Nun mussten die Zauberer in der Burg unbedingt das Ausmaß des von Lothain angerichteten Schadens kennen, der aber weigerte sich selbst unter Folter zu verraten, wie umfassend sein Plan gewesen war. Um herauszufinden, was sich damals tatsächlich zugetragen hatte, wurde Magda Searus Konfessorin. Aber sie war in dieser Arbeit unerfahren und hatte ihre Ausbildung noch nicht abgeschlossen.

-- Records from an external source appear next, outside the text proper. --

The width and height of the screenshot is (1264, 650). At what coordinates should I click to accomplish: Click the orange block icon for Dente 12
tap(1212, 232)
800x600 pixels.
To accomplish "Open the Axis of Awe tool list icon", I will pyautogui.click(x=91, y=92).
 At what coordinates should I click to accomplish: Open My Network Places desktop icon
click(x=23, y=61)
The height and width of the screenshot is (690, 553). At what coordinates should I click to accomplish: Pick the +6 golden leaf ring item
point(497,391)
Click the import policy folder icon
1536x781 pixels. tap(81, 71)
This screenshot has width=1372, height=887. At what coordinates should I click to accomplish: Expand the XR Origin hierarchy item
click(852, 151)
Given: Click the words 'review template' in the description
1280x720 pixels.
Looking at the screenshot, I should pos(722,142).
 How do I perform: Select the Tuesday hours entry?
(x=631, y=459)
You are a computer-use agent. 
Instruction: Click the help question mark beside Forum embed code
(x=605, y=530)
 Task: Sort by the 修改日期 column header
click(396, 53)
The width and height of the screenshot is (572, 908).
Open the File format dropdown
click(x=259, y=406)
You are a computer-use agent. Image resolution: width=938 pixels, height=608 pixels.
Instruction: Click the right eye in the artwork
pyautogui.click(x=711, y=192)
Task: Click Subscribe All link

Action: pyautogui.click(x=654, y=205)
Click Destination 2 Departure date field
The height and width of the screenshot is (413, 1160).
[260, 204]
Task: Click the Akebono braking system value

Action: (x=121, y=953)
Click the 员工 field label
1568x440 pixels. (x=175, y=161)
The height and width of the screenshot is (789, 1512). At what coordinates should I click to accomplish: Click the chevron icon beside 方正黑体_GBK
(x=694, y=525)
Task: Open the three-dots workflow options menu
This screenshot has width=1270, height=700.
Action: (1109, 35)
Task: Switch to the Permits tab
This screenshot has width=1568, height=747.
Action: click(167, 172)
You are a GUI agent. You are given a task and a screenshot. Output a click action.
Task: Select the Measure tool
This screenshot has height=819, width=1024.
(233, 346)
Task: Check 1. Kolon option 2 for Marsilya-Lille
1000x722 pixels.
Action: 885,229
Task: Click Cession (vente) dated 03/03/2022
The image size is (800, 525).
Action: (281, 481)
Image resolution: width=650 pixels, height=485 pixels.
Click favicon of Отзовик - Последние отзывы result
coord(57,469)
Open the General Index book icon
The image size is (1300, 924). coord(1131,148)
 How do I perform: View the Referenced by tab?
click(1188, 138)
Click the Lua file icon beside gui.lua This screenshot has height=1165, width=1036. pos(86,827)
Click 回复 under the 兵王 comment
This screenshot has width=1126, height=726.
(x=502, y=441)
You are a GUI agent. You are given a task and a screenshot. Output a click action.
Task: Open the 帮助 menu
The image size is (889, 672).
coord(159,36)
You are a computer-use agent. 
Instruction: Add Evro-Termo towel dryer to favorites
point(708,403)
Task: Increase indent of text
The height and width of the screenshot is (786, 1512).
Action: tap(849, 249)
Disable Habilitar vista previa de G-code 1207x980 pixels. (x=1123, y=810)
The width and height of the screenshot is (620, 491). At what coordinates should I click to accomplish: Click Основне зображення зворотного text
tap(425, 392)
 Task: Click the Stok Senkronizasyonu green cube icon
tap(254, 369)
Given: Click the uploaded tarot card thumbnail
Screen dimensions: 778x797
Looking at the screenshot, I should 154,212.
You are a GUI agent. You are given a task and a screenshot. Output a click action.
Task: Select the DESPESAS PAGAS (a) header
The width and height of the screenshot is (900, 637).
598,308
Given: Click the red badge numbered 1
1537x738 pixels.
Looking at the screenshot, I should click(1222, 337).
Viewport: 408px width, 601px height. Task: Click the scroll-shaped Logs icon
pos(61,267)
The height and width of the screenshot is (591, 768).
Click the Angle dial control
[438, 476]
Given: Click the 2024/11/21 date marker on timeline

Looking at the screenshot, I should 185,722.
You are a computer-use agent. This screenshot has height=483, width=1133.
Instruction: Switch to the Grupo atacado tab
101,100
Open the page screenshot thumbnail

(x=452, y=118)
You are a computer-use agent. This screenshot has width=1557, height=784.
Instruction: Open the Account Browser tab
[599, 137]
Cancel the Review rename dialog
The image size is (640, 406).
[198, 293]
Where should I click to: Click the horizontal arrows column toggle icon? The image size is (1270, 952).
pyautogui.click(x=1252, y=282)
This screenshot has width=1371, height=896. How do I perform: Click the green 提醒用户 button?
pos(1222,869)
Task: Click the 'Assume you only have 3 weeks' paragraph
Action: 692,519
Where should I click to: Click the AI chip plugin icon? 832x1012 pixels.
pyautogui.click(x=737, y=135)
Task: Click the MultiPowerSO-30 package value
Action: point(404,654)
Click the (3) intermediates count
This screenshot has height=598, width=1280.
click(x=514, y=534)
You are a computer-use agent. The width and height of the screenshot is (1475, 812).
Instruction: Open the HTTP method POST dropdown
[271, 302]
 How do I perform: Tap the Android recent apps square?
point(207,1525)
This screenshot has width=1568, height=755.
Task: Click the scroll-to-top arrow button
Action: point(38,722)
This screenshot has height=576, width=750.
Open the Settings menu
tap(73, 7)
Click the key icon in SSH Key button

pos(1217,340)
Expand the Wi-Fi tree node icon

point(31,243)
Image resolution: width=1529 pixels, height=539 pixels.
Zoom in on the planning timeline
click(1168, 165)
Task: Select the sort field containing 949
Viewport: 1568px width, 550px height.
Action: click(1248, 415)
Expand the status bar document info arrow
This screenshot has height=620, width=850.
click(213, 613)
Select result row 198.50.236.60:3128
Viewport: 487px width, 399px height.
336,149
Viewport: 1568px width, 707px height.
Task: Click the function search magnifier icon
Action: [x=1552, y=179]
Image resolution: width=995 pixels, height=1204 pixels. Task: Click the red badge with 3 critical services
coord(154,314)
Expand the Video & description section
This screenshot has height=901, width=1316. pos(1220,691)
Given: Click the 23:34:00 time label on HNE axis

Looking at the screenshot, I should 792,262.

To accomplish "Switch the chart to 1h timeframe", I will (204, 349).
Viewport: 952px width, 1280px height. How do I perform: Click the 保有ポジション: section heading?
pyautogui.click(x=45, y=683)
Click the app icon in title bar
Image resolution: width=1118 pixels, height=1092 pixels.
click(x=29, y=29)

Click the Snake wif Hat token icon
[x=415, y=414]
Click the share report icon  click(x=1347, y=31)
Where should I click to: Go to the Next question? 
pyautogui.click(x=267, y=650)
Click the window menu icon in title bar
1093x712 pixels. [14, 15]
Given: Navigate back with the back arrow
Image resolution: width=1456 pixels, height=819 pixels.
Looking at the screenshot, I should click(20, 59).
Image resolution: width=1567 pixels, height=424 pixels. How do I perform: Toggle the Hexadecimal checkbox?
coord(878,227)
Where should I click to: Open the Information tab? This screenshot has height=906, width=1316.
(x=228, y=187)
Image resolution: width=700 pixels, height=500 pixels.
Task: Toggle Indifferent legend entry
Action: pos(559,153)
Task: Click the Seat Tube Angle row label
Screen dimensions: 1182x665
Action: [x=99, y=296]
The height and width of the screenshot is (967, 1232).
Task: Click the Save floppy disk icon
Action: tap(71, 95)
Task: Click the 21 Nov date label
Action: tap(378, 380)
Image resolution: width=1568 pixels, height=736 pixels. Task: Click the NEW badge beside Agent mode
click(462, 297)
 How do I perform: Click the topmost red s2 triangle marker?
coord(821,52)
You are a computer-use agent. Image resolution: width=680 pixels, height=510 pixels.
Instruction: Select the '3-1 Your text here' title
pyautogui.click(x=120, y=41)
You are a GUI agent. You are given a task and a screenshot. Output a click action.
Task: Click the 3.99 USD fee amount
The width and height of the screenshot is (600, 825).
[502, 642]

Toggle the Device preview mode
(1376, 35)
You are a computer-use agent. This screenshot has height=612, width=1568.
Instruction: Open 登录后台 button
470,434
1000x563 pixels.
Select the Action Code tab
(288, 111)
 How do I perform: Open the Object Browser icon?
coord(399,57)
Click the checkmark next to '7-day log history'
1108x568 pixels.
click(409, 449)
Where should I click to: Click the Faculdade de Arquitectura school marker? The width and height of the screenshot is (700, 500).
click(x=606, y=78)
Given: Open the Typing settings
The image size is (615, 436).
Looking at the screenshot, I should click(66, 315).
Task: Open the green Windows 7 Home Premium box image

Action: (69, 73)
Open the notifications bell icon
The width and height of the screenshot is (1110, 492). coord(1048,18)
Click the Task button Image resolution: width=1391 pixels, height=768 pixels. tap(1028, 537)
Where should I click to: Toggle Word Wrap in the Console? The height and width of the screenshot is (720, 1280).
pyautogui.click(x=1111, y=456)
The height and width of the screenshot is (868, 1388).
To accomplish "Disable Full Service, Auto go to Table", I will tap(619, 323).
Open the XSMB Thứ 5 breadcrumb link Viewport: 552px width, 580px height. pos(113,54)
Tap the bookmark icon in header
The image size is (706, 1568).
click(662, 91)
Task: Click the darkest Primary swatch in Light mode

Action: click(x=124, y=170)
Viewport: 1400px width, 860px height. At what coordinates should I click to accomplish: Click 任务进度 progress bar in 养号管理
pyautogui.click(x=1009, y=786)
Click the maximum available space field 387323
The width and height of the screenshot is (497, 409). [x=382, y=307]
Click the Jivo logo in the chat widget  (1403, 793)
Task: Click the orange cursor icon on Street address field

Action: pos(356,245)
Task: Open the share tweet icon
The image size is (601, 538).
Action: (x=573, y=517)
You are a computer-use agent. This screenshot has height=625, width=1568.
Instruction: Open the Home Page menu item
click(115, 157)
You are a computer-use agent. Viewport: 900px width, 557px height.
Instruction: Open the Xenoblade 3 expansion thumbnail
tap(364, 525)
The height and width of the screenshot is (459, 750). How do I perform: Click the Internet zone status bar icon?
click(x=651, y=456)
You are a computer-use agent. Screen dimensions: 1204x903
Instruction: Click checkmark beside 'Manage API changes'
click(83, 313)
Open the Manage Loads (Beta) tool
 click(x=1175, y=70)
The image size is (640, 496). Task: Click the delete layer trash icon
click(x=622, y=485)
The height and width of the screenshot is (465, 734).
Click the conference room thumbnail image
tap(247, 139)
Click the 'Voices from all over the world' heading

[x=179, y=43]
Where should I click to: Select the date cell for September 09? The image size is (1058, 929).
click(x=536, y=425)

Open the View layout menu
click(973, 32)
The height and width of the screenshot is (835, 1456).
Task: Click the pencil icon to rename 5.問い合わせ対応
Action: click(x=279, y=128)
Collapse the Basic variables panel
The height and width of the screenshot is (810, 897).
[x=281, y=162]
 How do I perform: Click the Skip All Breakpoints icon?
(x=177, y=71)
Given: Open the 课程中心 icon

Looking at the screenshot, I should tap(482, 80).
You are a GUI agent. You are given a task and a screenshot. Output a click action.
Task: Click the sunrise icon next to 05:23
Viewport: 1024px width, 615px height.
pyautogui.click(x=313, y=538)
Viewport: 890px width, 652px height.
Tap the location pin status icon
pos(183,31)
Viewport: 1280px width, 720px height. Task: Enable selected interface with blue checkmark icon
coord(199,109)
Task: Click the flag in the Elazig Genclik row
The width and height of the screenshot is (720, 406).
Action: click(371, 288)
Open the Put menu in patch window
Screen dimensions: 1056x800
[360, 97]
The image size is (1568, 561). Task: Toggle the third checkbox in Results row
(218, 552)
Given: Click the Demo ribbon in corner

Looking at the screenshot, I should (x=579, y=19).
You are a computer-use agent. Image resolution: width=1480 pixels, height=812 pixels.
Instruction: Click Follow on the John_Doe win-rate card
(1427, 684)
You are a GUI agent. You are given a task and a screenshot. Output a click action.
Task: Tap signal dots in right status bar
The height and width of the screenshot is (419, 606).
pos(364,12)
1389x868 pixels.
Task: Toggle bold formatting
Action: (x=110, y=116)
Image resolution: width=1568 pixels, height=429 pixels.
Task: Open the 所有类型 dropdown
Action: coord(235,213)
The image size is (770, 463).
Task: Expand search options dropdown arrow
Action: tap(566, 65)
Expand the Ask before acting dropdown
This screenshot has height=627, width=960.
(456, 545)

Zwar machte sie von ihrer Konfessorinnenkraft Gebrauch, nur war ihr damals noch nicht bewusst, wie wichtig es war, auch die richtigen Fragen zu stellen.«
Richard sah hoch in das Gesicht seiner Mutter. »Kahlan erzählte mir einmal, dass es im Grunde ganz einfach sei, ein Geständnis zu bekommen. Schwierig ist es vielmehr, ein Verständnis dafür zu entwickeln, wie man die richtigen Fragen stellt, um die Wahrheit zu erfahren. Merritt hatte die Konfessorinnenkräfte erst kurz zuvor erdacht, deshalb war noch niemandem die Funktionsweise dieser Kräfte klar.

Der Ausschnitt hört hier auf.